* _Records for the exercise_:
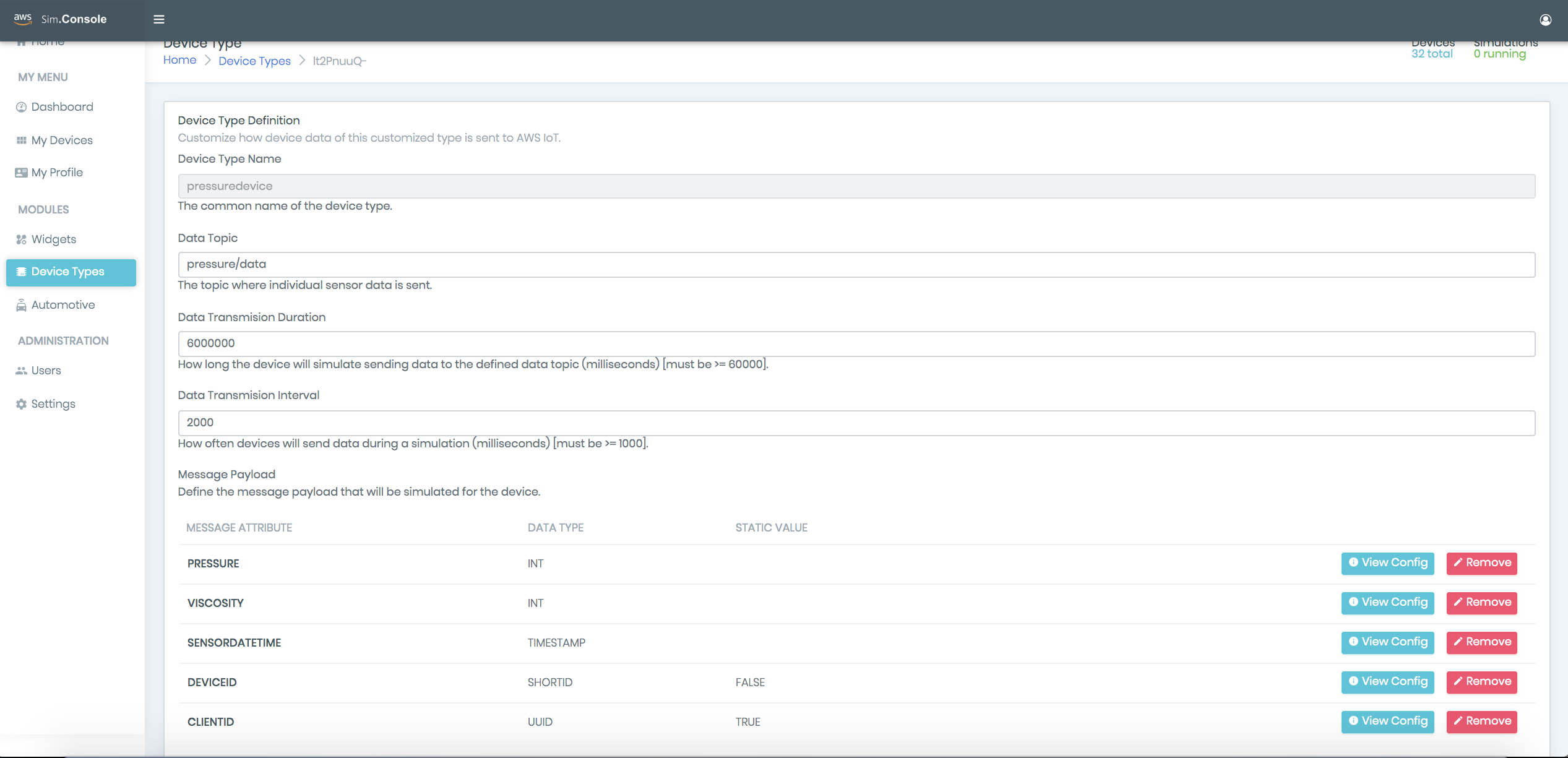Viewport: 1568px width, 758px height.
Task: Select Widgets module
Action: click(53, 239)
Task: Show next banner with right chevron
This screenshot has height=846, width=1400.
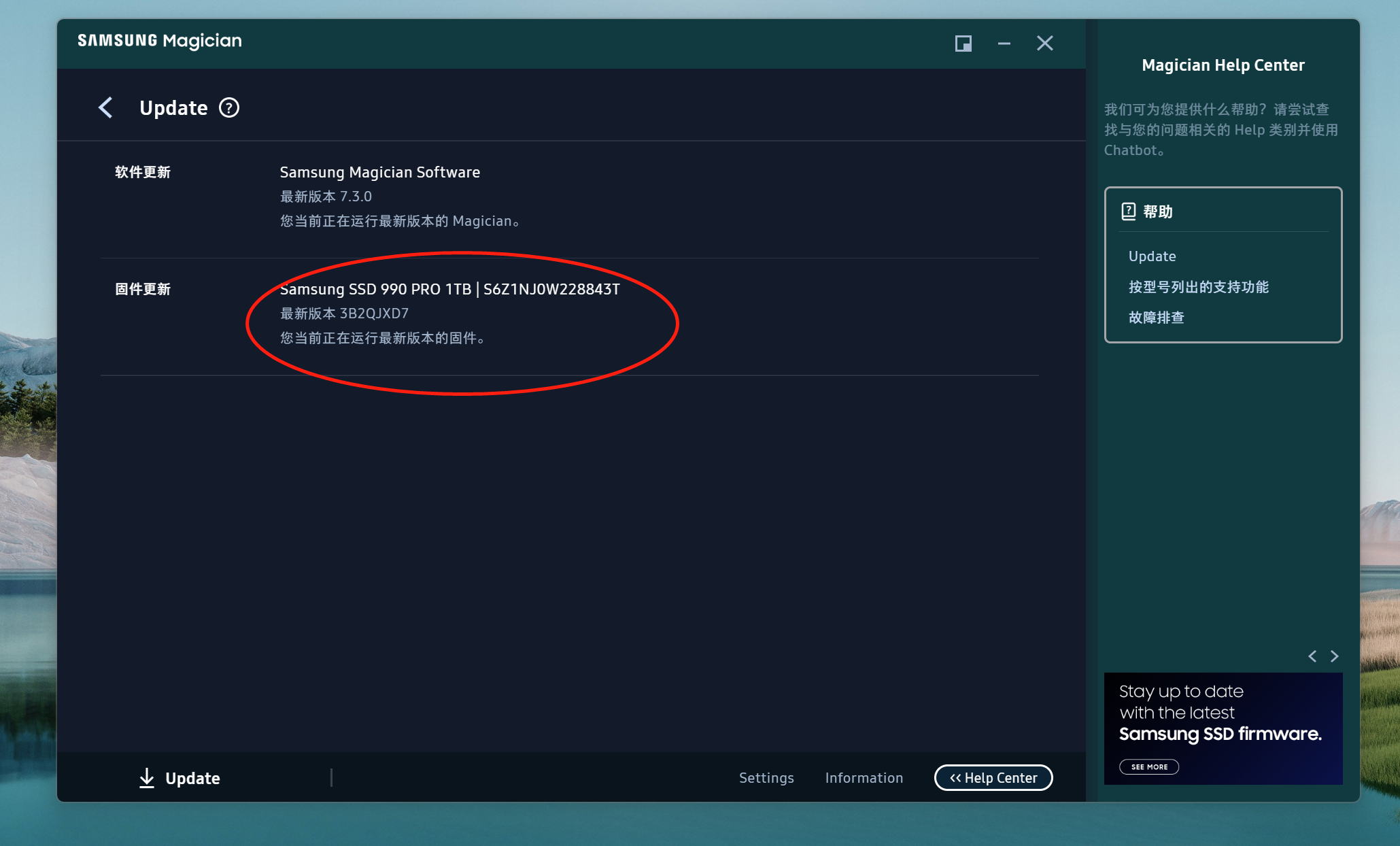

* _Problem description_: The required answer is the lines from the one that contains "Task: Show next banner with right chevron" through the last line of the records, restated word for word, with every picture dropped.

* _Expected output_:
Task: Show next banner with right chevron
This screenshot has height=846, width=1400.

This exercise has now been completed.